4). Tanah yang dihuni masyarakat secara turun temurun, tidak ada sertifikatnya karena dahulu tidak harus pakai sertifikat. Namun tiba-tiba ada yang memperjualbelikan tanah itu oleh pihak yang tidak berhak ke pihak ketiga tanpa sepengetahuan penghuninya.

“Baru setelah diadukan orangnya ngadu, lalu enak tinggal ke pengadilan, setelah ke pengadilan, kalah juga. Kalau yang ke rumah saya itu, dia turun temurun tiba-tiba tanahnya jadi hotel, dia nangis pagi-pagi ke tempat saya, dia mbok-mbok itu ‘Pak itu tanah saya gimana-gimana? ngadu, setiap ngadu diusir, di kantor polisi diusir katanya,’ kamu memilik tanah,” kata Mahfud.

“Padahal dia sudah turun temurun. Dia enggak punya akses untuk mengadu ke Mas Eros gitu, kan, banyak di desa-desa gitu, mau ngadu ke mana dia? Disuruh ke Jakarta mau ketemu siapa? Ke Polsek saja sudah diusir gitu, ke BPN juga tak dilayani. Banyak, nih, yang begini,” lanjutnya.

5). Mahfud menyebut ada modus seperti ada klaim tanah adat, tanah wilayah di atas area tanah sudah bersertifikat milik masyarakat. Namun masyarakat yang ingin tempati malah dipolisikan, malah digiring ke kantor polisi dan tidak punya akses untuk mengadu.

6) Mahfud menyebut, ada banyak kesalahan Kantor Pertanahan dari tingkat provinsi hingga kabupaten/kota dalam melakukan penerbitan sertifikat hak atas tanah, ada kesalahan penentuan batas tanah, pemetaan tanah, keabsahan dokumen yang mengakibatkan tumpang tindih area tanah antar masyarakat.

“Sertifikatnya lebih dari satulah ketika dibawa ke Kantor Pertanahan “loh ini kok begini? Waduh bagaimana ya? Sudah ke pengadilan, ke pengadilan enggak jelas lagi, keputusannya bisa ada 2 macam atau 3 macam. Jadi bukan kita enggak tahu yang begini, tapi banyak,” kata Mahfud.

7). Tanah milik pemerintah seperti BUMN, aset BUMD, kemudian menguasai tanpa hak, terkadang melibatkan orang besar yang juga memiliki klaim.

8). Terbitnya SHM (sertifikat hak milik) atas milik masyarakat di atas tanah aset pemerintah. Mahfud menyebut, modus seperti ini banyak ditemukan di masyarakat.

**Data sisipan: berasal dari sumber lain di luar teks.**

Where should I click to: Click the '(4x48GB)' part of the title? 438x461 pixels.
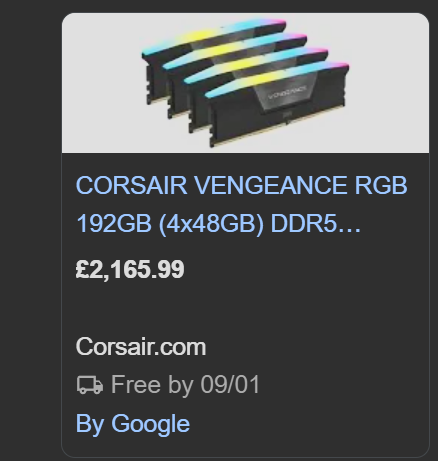211,223
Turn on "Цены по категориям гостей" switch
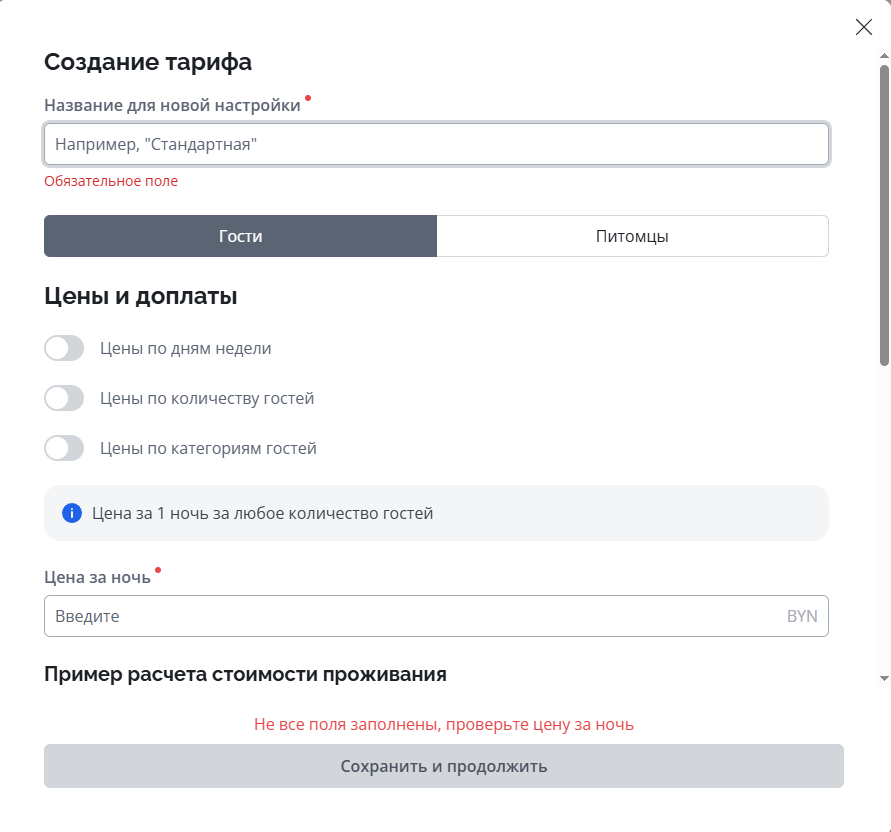Viewport: 891px width, 832px height. [64, 448]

9). Modus penguasaan masyarakat pada tanah aset pemerintah. Mahfud menyebut, banyak masyarakat menguasai aset pemerintah, tapi saat akan diusir tidak bisa.

“Dan ini ribuan hektae, yang tidak dilengkapi SHM atas tanah misalnya tanah-tanah milik TNI AU, kepolisian, TNI AD, banyak juga yang dicaplok begitu saja. Tapi diusir enggak bisa,” kata Mahfud.

10). Modus penguasaan tanah oleh perseorangan yang melebihi batas yang diperoleh dengan cara membeli tanah masyarakat dengan mengancam, Mahfud mengatakan masih banyak terjadi di berbagai daerah.

11). Mahfud mengatakan ada modus tanah dialihkan kepada pihak ketiga. “Ada lagi dekat sini masih ribut, jalan tol, Pak Basuki (Menteri PUPR) sudah sediakan uang untuk ganti rugi yang banyak, mahal, tiba-tiba 1 tanah ada yang sertifikatnya 3 jenis,” ujarnya.

“Sehingga ketika akan diklaim tidak bisa, akhirnya uangnya dititipkan pengadilan. Bukan negara ndak mau bayar, karena ketika akan dibayar, yang mana? Wong ada 3, ketika dibawa ke BPN ‘wah yang salah ini BPN-nya,” tutur Mahfud.(Sumber)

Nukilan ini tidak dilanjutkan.